> [REQUIREMENT]: Retype the lines below exactly, from the one that contains "Expand the Metrikler Profili dropdown" through the last, and leave every picture out.

Stored data entries
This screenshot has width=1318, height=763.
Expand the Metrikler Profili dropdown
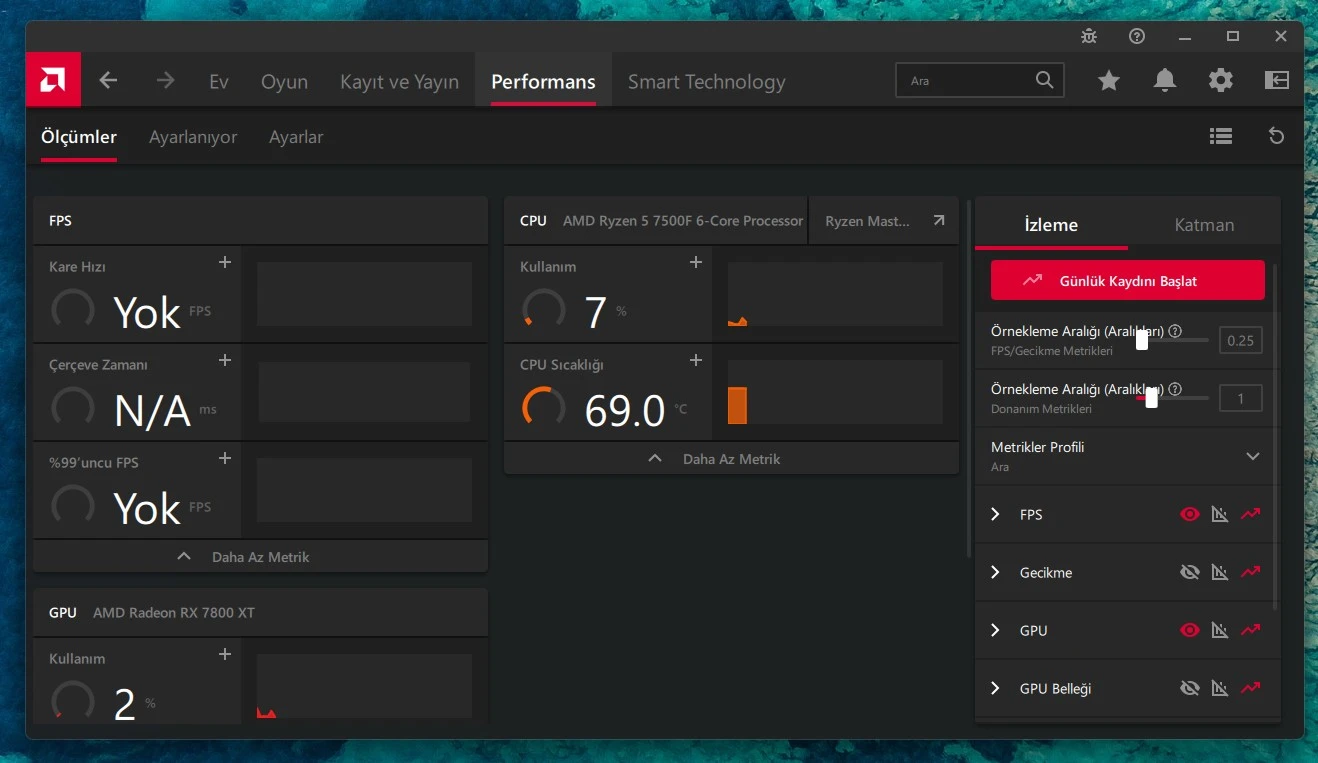(1252, 456)
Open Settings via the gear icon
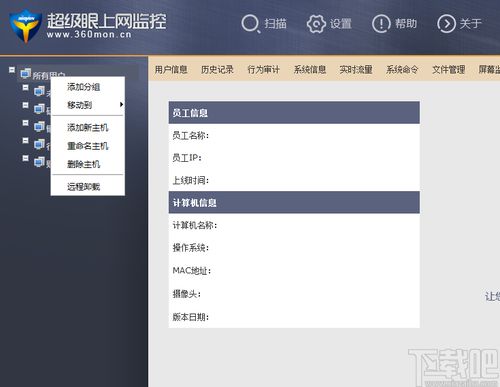Image resolution: width=500 pixels, height=387 pixels. 316,24
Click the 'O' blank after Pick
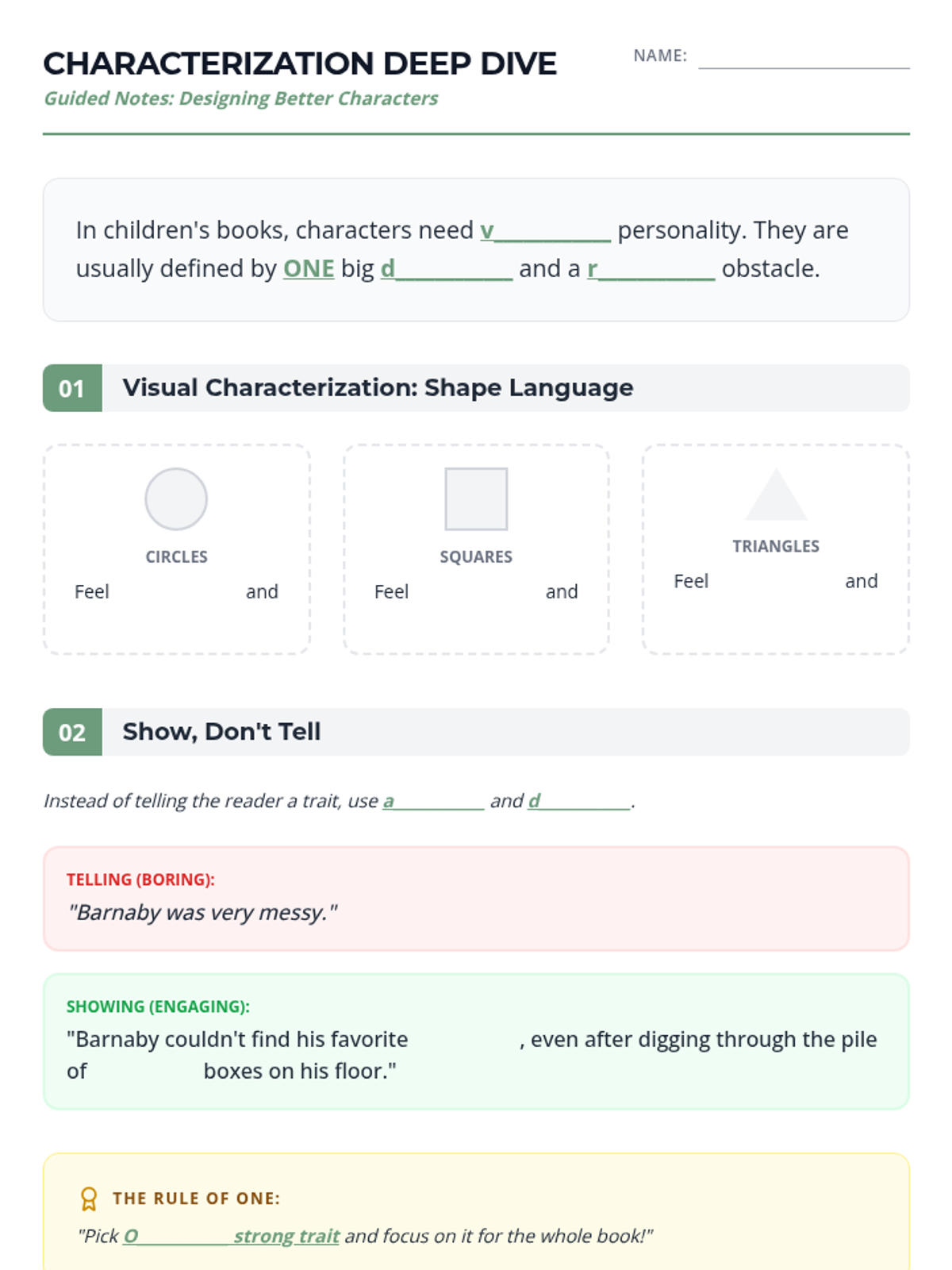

> [ANSWER TO THIS EXERCISE]:
Expand the Metrikler Profili dropdown
(1252, 456)
Open Settings via the gear icon
Image resolution: width=500 pixels, height=387 pixels. 316,24
Click the 'O' blank after Pick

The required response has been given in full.